By Scott Hamilton
March 14, 2022: Another complaint to the Washington State Attorney General’s Office over Sammamish’s delays in responding to Public Records Request (PRRs) has surfaced.
The complaint, filed February 4, asked for help from the AG’s office to spur Sammamish to respond to PRRs in a timely manner. When contacted by Sammamish Comment, the complainant asked for anonymity out of fear of adverse social media response from “the peanut gallery.” Responses to PRRs fall under the City Clerk’s office, who reports to City Manager Dave Rudat.
In addition to asking for help to get the city to produce records requested, the complaint alleges that some City Council members fail to produce records originating on personal email accounts and on personal phone text messages. The complainant told The Comment that there were instances in which one council member said there were no records from personal devices but that other council members engaged in the communications produced the records identifying the first council member.
“Public records requests for communications by Karen Moran using personal email addresses and text haven’t produced much because I don’t believe she’s providing the records when requested,” the complainant told The Comment. “Those communications are coming out via members of the public who have provided the records. This discussion was obtained via the investigation.
“I have an affidavit where Moran wrote a note on it that she didn’t know why people keep asking for records from her personal email as she doesn’t use her personal email for city business. I have emails of her using one of her business emails to get copies of records that Jason Ritchie obtained from the State Auditor. It appeared that Jason had to open a PRR with the State Auditor to get records pertaining to an issue that involved Dave Rudat while Moran was Mayor.”
In the complaint to the AG’s office, the complainant wrote:
“I am submitting this to request assistance in obtaining public records from the City of Sammamish. Records pertaining to contracts, financial records, council and City Manager communications, and an investigation funded by public money languish for months. Currently, there are records pending fulfillment from April 2021, some of which have not had any response from the City. Even requests for contracts are going unfulfilled for months. I have a public records request that asked for records provided under other public records requests – submitted back in November and still not completed. A request for 10 days of emails between council members submitted back in June, is still pending. It has come to the public’s attention that council members have been using personal email addresses to communicate – one council member forwarded the email to the city email address, the others did not and have even submitted Nissan affidavits to indicate that there are no records on personal devices. Can your office review the aging public records and provide guidance to the City to resolve this issue?”

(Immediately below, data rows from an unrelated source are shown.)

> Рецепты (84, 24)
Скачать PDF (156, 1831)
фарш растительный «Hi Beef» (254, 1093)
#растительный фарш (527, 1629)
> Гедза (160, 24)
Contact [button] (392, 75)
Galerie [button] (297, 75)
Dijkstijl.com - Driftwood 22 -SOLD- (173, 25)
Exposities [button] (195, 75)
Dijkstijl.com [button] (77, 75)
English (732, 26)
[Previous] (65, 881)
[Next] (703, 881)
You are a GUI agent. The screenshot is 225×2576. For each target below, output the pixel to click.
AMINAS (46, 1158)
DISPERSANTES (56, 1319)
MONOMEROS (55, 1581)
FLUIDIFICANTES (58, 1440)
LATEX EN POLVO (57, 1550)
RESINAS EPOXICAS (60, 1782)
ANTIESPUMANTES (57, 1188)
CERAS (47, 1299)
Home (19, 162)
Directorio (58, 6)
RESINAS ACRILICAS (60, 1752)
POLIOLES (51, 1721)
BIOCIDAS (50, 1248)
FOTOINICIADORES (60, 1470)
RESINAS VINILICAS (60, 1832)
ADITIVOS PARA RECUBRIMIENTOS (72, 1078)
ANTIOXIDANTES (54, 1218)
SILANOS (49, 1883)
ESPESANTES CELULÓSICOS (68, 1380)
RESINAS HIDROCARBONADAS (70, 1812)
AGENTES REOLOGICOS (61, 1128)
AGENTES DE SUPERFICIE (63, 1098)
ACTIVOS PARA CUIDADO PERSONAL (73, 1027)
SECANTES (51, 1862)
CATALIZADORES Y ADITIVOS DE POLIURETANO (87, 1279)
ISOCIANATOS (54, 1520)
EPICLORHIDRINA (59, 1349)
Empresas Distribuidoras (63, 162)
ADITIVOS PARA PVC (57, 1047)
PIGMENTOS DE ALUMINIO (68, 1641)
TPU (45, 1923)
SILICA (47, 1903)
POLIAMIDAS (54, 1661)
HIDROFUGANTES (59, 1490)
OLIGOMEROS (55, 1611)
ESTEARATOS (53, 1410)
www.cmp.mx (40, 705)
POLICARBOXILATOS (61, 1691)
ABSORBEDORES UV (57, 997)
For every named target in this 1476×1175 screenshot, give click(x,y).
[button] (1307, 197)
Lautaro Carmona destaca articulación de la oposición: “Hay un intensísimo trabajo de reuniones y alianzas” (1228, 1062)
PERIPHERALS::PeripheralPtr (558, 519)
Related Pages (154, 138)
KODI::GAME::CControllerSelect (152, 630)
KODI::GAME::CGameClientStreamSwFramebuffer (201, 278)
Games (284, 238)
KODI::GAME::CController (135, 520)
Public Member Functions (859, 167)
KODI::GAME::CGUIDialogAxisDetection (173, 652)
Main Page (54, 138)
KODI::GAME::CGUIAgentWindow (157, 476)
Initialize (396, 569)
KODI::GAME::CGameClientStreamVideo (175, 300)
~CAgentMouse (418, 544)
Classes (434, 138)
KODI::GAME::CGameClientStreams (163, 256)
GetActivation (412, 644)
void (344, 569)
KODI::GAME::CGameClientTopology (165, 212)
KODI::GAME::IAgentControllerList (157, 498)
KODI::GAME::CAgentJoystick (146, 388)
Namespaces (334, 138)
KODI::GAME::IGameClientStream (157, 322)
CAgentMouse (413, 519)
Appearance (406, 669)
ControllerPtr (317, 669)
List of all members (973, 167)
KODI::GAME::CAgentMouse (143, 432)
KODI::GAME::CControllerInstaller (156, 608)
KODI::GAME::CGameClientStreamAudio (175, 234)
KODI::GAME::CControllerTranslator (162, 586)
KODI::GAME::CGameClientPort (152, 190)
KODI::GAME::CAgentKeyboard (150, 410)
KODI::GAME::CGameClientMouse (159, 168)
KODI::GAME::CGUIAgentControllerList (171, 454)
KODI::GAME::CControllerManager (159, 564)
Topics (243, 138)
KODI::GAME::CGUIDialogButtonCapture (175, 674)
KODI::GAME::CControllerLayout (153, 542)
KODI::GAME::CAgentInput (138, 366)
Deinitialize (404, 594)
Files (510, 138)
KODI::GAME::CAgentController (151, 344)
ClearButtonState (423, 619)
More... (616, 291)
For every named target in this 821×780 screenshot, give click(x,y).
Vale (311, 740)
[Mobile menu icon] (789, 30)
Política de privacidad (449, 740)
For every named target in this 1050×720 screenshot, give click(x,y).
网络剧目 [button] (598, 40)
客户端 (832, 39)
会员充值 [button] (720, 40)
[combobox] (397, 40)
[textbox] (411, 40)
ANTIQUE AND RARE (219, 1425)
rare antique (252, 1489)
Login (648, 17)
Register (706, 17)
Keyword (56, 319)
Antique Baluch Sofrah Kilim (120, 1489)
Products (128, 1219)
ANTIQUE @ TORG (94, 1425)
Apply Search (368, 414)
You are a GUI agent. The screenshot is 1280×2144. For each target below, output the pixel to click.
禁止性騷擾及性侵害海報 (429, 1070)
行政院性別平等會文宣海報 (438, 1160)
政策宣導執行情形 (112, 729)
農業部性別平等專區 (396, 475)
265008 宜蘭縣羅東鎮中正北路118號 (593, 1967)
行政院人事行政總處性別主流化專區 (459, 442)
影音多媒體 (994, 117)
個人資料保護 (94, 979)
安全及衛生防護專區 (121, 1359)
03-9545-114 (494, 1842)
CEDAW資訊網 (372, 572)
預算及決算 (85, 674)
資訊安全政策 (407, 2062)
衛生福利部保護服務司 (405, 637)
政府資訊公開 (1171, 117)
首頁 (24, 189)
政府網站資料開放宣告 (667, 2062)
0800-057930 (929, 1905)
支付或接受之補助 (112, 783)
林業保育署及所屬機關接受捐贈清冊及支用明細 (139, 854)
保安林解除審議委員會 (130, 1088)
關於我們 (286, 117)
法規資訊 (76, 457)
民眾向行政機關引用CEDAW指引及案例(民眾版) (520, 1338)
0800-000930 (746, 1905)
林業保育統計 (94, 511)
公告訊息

“I will also be updating my complaint,” the complainant told The Comment. “The City has missed its obligation to respond within 5-days, it’s missed dates for installments and now it’s withholding records. Even records that have already been provided under other PRRs are being delayed. I have had instances where the City has sent records that were not what I requested and marked that an installment has been sent. It is my opinion that these tactics are to intentionally delay providing the records.”
The Comment can attest to the statement that records were sent that were not in response to the PRR submitted. The Comment filed a PRR for a five-day band of emails and text messages described in this story. The City Clerk’s office responded with an entirely unrelated set of 27 documents. It took a heated exchange of emails over several days before the office even acknowledged the error—and then it took months before the requested documents were produced.
Patterns to responses emerge
The Comment has reviewed an analysis of the City’s PRR response times and who filed the PRR. Responses to critics of City Manage Rudat faced long delays. Supporters received quick responses. One vociferous critic of Council Member and current Mayor Christie Malchow, Layna Crofts, received the requested documents in 10 days. However, several other Crofts PRRs took longer times, sometimes months, to complete because of the complexity of the PRR. But five PRRs filed by Crofts—Numbers 3830, 3831, 3832, 3833 and 3834—never received a 5-day response as required by law. Numbers 3840 and 3841 are pending nearly a year later.
Another vociferous critic, Ramiro Valderrama, received documents within three weeks. A request filed by someone going by the pseudo name Tickle Monster seeking records from Miki Mullor and Scott Hamilton to any city council member for the period between December 1, 2019, and February 10, 2022—a period of two years and two months–was filed February 16, 2022. The first installment was sent March 11.
PRRs requested by Mullor, this writer, and others with respect to Rudat or on issues related to the Town Center and an Environmental Impact Statement regarding traffic analysis—documents sought by Mullor for The Comment—took months to fulfill.
“Follow procedures—and the law”
In the interview with The Comment, the complainant remarked that “I would like to see the City follow its established procedures, ensure that all council members comply with the policies and laws, and the City be transparent in how it conducts business. Restore some honor and dignity to the dais. If there are council members that want to keep rolling around in the mud, it will be difficult for the City to attract, hire and retain top talent. The sad part of all of this is that the City is missing out on obtaining grant money – right now is an unprecedented time for funding. Instead of being in a position where the city could take advantage of these things, there’s drama and scandal. A lot of missed opportunities.
“Employees that are violating the law should be terminated.”